Жить розно и в разлуке умереть.
М. ЛермонтовВетер выел следы твои на обожжённом песке. Я слезы не нашёл, чтобы горечь крутую разбавить. Ты оставил наследство мне — отчество, пряник, зажатый в руке, И ещё — неизбывную едкую память.
Так мы помним лишь мёртвых, кто в сумрачной чьей-то судьбе Был виновен до гроба. И знал ты, отец мой, Что не даст никакого прощенья тебе Твоей доброй рукою нечаянно смятое детство.
Помогли тебе те, кого в ночь клевета родила И подсунула людям, как искренний дар свой. Я один вырастал и в мечтах, не сгоревших до тла, Создал детское солнечное государство.
В нём была Справедливость — бессменный взыскательный вождь, Незакатное счастье светило все дни нам, И за каждую, даже случайную ложь Там виновных поили касторкою или хинином.
Рано сердцем созревши, я рвался из собственных лет. Жизнь вскормила меня, свои тайные истины выдав, И когда окровавились пажити, росчерки резких ракет Зачеркнули сыновнюю выношенную обиду.
Пролетели года. Обелиск. Траур лёг на лицо… Словно стук телеграфный я слышу, тюльпаны кровавые стиснув: «Может быть, он не мог называться достойным отцом, Но зато он был любящим сыном Отчизны…»

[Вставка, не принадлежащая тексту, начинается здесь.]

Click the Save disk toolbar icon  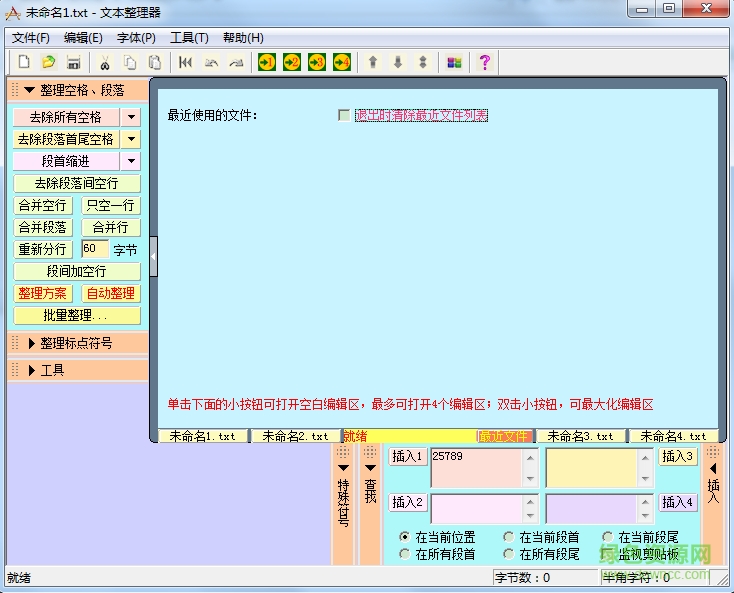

Память! Будто с холста, где портрет незабвенный, любя, Стёрли едкую пыль долгожданные руки. Это было, отец, потерял я когда-то тебя, А теперь вот нашёл — и не будет разлуки…
1962
" Мирозданье сжато берегами "
Мирозданье сжато берегами, И в него, темна и тяжела, Погружаясь чуткими ногами, Лошадь одинокая вошла.
Перед нею двигались светила, Колыхалось озеро без дна, И над картой неба наклонила Многодумно голову она.
Что ей, старой, виделось, казалось? Не было покоя средь светил: То луны, то звёздочки касаясь, Огонёк зелёный там скользил.
Небеса разламывало рёвом, И ждала — когда же перерыв, В напряженье кратком и суровом, Как антенны, уши навострив.
И не мог я видеть равнодушно Дрожь спины и вытертых боков, На которых вынесла послушно Тяжесть человеческих веков.
1963
" Тревога военного лета "
Тревога военного лета. Опять подступает к глазам Шинельная серость рассвета, В осколочной оспе вокзал.
Спешат санитары с разгрузкой. По белому красным — кресты. Носилки пугающе узки, А простыни смертно чисты.
До жути короткое тело С тупыми обрубками рук Глядит из бинтов онемело На детский глазастый испуг.
Кладут и кладут их рядами, Сквозных от бескровья людей. Прими этот облик страданья Мальчишеской жизнью твоей.
Забудь про Светлова с Багрицким, Постигнув значенье креста, Романтику боя и риска В себе задуши навсегда!
Душа, ты так трудно боролась… И снова рвалась на вокзал, Где поезда воинский голос В далёкое зарево звал.
Не пряча от гневных сполохов Сведённого болью лица, Во всём открывалась эпоха Нам — детям её — до конца.
…Те дни, как заветы, в нас живы. И строгой не тронут души Ни правды крикливой надрывы, Ни пыл барабанящей лжи.
1963
" Далёкий день. Нам по шестнадцать лет "
Далёкий день. Нам по шестнадцать лет. Я мокрую сирень ломаю с хрустом: На парте ты должна найти букет И в нём — стихи. Без имени, но с чувством.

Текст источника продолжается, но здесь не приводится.